1Dr. Rahat Saleem, 2Dr Attique Mumtaz, 3Dr Liaqat Ali, 4Syed Muhammad Talha Gillani, 5Dr Zeb ul Nisa

1Azad jammu and kashmir medical college Muzaffarabad
2Allied hospital Faisalabad
3Abbas institute of medical sciences muzaffarbd AJK
4Poonch Medical College, Rawalakot Azad Kashmir
5Azad jammu and kashmir medical college Muzaffarabad

ABSTRACT
Background: Venous thromboembolism (VTE) poses a significant risk following surgical resection of primary lower extremity bone or soft-tissue sarcoma. Direct oral anticoagulants (DOACs) and low-molecular-weight heparin (LMWH) have emerged as effective prophylactic agents against VTE. However, comparative studies assessing their efficacy and safety specifically in this patient population are limited.
Aim: This study aimed to compare the efficacy and safety of DOACs with LMWH for VTE prophylaxis following surgical resection of primary lower extremity bone or soft-tissue sarcoma.
Methods: A retrospective cohort study was conducted, including patients who underwent surgical resection of primary lower extremity bone or soft-tissue sarcoma between April 2023 and March 2024. Patients were divided into two groups based on the type of VTE prophylaxis received: DOACs or LMWH. The primary outcomes assessed were the incidence of VTE events and major bleeding episodes.

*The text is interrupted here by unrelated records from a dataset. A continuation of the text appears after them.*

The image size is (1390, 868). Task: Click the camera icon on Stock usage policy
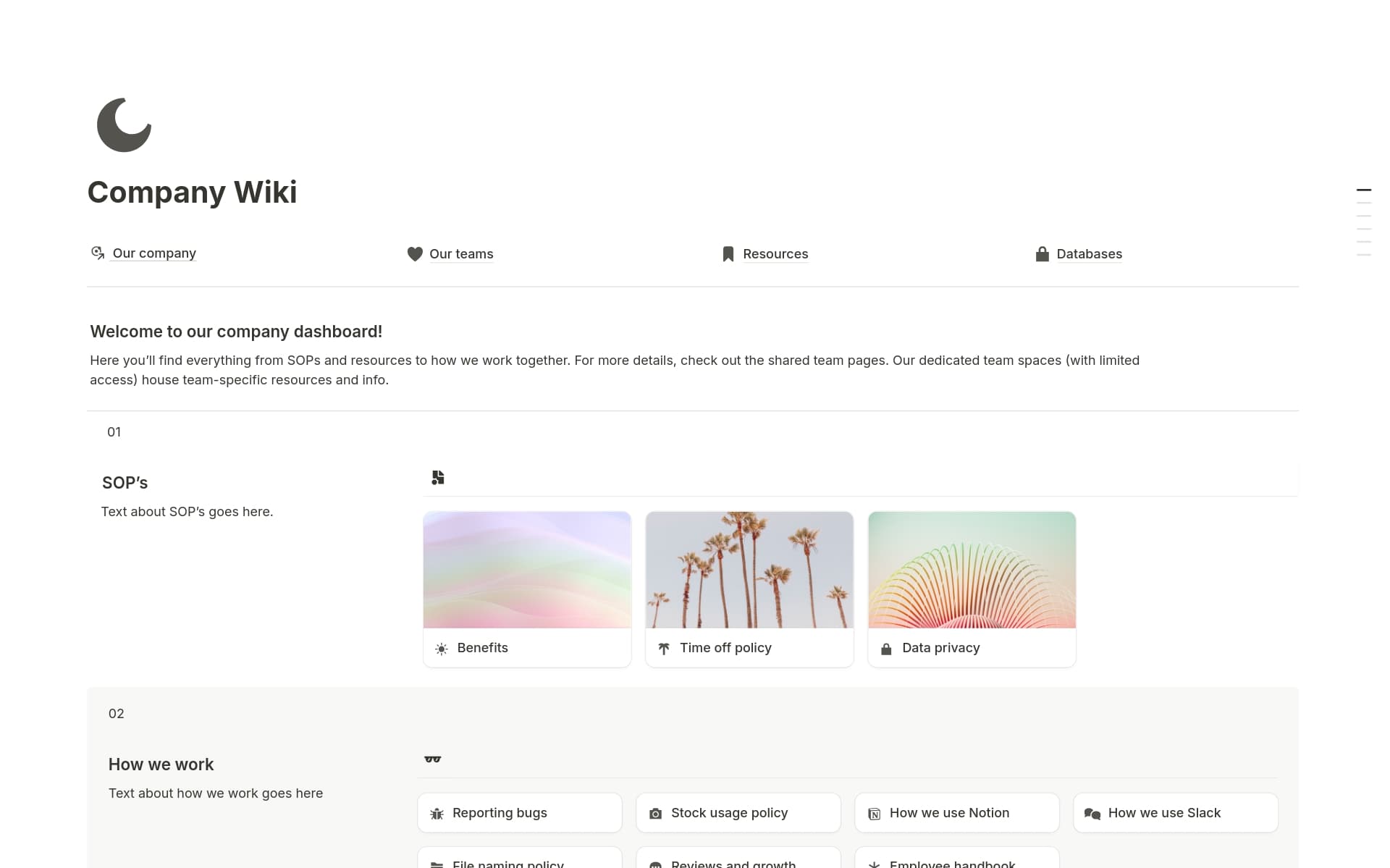(x=656, y=813)
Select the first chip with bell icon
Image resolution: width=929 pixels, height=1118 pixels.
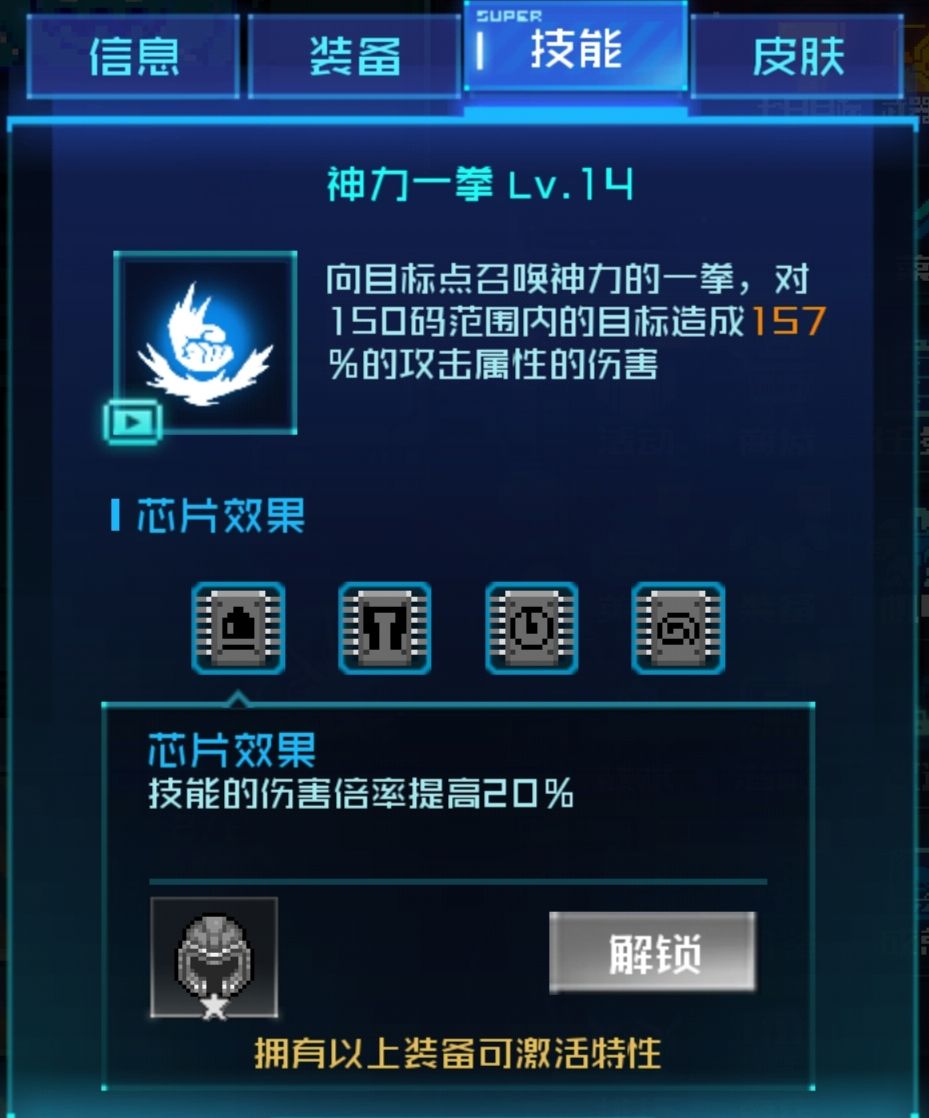point(238,628)
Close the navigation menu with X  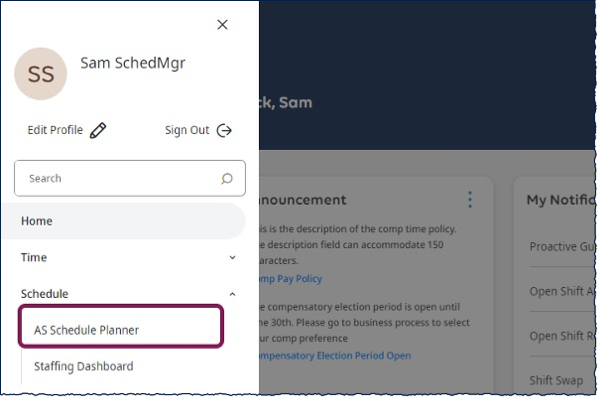point(222,25)
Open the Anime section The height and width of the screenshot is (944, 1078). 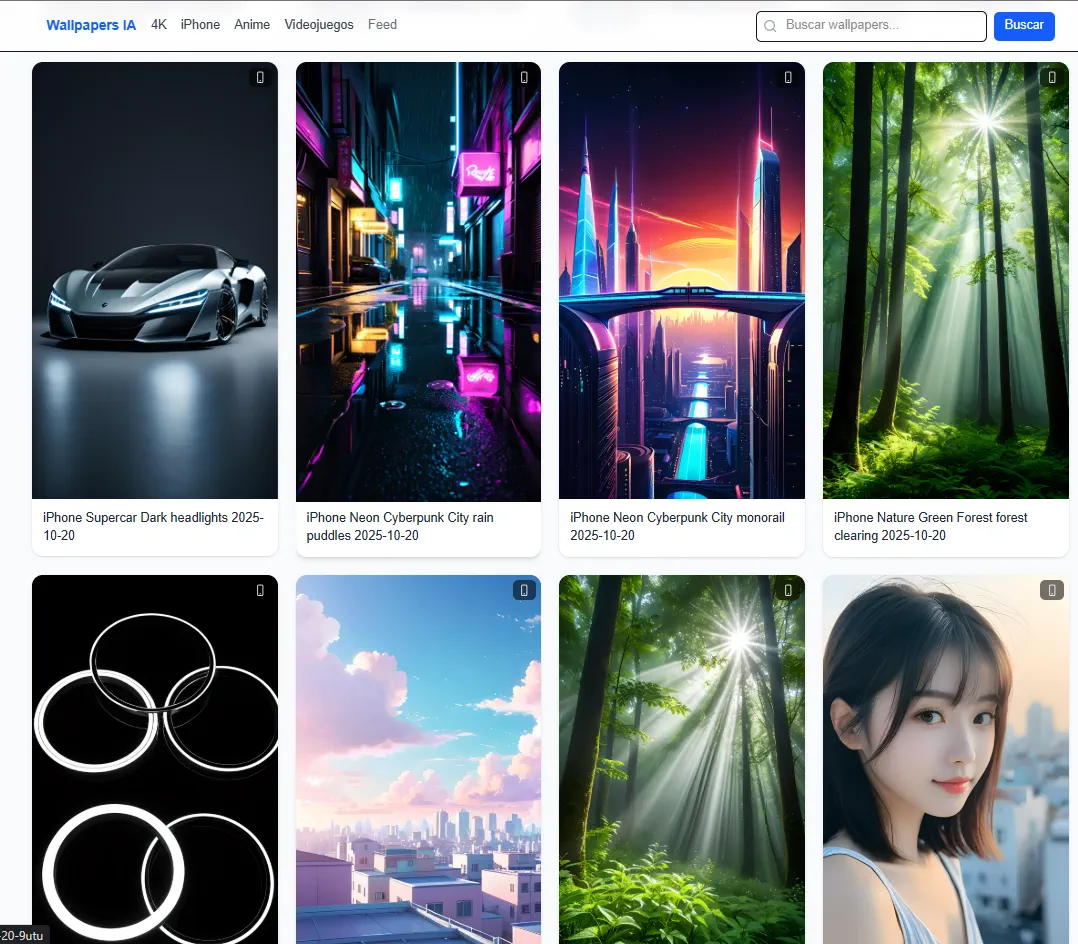pyautogui.click(x=252, y=24)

Secondary outcomes included minor bleeding events and all-cause mortality.
Results: A total of 120 patients were included in the study, with 70 receiving DOACs and 50 receiving LMWH for VTE prophylaxis. The incidence of VTE events was significantly lower in the DOAC group compared to the LMWH group (p < 0.05). Additionally, major bleeding episodes were similar between the two groups (p = 0.75). Minor bleeding events occurred more frequently in the LMWH group compared to the DOAC group (p < 0.05). There was no significant difference in all-cause mortality between the two groups (p = 0.60).
Conclusion: In patients undergoing surgical resection of primary lower extremity bone or soft-tissue sarcoma, DOACs demonstrate superior efficacy in preventing VTE events compared to LMWH, with similar rates of major bleeding and lower rates of minor bleeding. These findings support the use of DOACs as a safe and effective alternative for VTE prophylaxis in this patient population.
Keywords: Direct oral anticoagulants, low-molecular-weight heparin, venous thromboembolism, surgical resection, lower extremity, bone sarcoma, soft-tissue sarcoma, efficacy, safety.